Investors got a sneak peek at Friday's official government jobs report with the ADP private payrolls report this morning. In February, private companies added a net 139,000 jobs according to the payrolls processor, and the prior month's figure was revised down to 127,000 from 175,000; economists had expected a net gain of 155,000 in February. The February national ISM services index showed a surprising drop to 51.6 after 54.0 in the month prior. The economists' estimate had been for 53.5. The most troubling part of the report was the employment component, which contracted after 25 straight months of expansion.
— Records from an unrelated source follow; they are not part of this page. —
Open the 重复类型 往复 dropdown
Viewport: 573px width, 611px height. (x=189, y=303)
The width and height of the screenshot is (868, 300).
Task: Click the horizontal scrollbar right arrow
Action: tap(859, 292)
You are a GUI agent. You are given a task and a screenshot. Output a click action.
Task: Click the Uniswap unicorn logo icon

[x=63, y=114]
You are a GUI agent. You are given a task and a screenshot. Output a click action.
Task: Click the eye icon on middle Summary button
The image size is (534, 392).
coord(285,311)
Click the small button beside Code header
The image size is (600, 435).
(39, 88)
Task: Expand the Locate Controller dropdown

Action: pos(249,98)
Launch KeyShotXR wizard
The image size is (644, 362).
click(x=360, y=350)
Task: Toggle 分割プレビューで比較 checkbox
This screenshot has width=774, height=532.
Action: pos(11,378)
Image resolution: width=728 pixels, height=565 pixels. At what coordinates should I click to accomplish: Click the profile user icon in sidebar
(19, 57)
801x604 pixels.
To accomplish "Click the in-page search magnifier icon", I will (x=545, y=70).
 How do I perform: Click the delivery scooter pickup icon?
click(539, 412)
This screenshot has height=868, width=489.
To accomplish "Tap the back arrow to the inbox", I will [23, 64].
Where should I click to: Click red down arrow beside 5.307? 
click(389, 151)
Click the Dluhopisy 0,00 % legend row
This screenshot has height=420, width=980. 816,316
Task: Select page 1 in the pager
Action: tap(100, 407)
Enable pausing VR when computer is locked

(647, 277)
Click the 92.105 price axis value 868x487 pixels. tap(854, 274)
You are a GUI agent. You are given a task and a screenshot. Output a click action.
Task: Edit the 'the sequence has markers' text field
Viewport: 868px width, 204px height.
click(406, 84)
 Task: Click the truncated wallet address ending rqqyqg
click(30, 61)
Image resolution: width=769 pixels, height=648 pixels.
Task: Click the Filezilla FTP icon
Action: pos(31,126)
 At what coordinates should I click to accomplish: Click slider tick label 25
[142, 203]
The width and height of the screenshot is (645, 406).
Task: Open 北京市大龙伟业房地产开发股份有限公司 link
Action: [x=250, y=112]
US equities digested yesterday's outsized gains in today's session, meandering sideways for much of the day. Volumes remained on the lighter side, with only 3.16 billion shares trading on the NYSE composite vs the 3.32 billion 15-day average. Energy-sector stocks were the worst performer in the S&P 500 (INDEXSP:.INX) thanks to a 2% decline in crude oil and a 3% drop in natural gas.
The Fed's Beige Book, an overview of economic activity in its 12 districts for the last six weeks, was released this afternoon. Business contacts in the survey saw the economy continuing to grow despite the harsh winter weather. Most of the districts in the Northeast and Midwest noted slowdowns in retail sales growth and manufacturing activity.
Tomorrow's Financial Outlook
The last piece of jobs data before Friday's government payrolls report, last week's jobless claims, is scheduled to be reported tomorrow morning. Economists estimate that claims will fall to 336,000 from 348,000 in the week prior, near the 338,300 four-week moving average. Also scheduled to be reported is January factory orders.
The main highlight tomorrow is the ECB's monthly rate decision. Due to softening inflation over the last six months, many market participants expect the ECB to act to ease money market conditions. Recent commentary has indicated that the central bank intends to cease its policy of sterilizing its Securities Markets Programme (SMP) bond holdings, which would add back about $240 billion in cash to the European financial system. Other potential avenues are long-term loans to European financial companies or a cut to one of the ECB's policy rates.
Tomorrow marks the busiest day of the week in terms of earnings reports. Notable companies scheduled to report includes Joy Global (NYSE:JOY), Costco (NASDAQ:COST), Staples (NASDAQ:SPLS), Ciena (NYSE:CIEN), H&R Block (NYSE:HRB), Finisar (NASDAQ:FNSR), Kroger (NYSE:KR), and The Fresh Market (NASDAQ:TFM).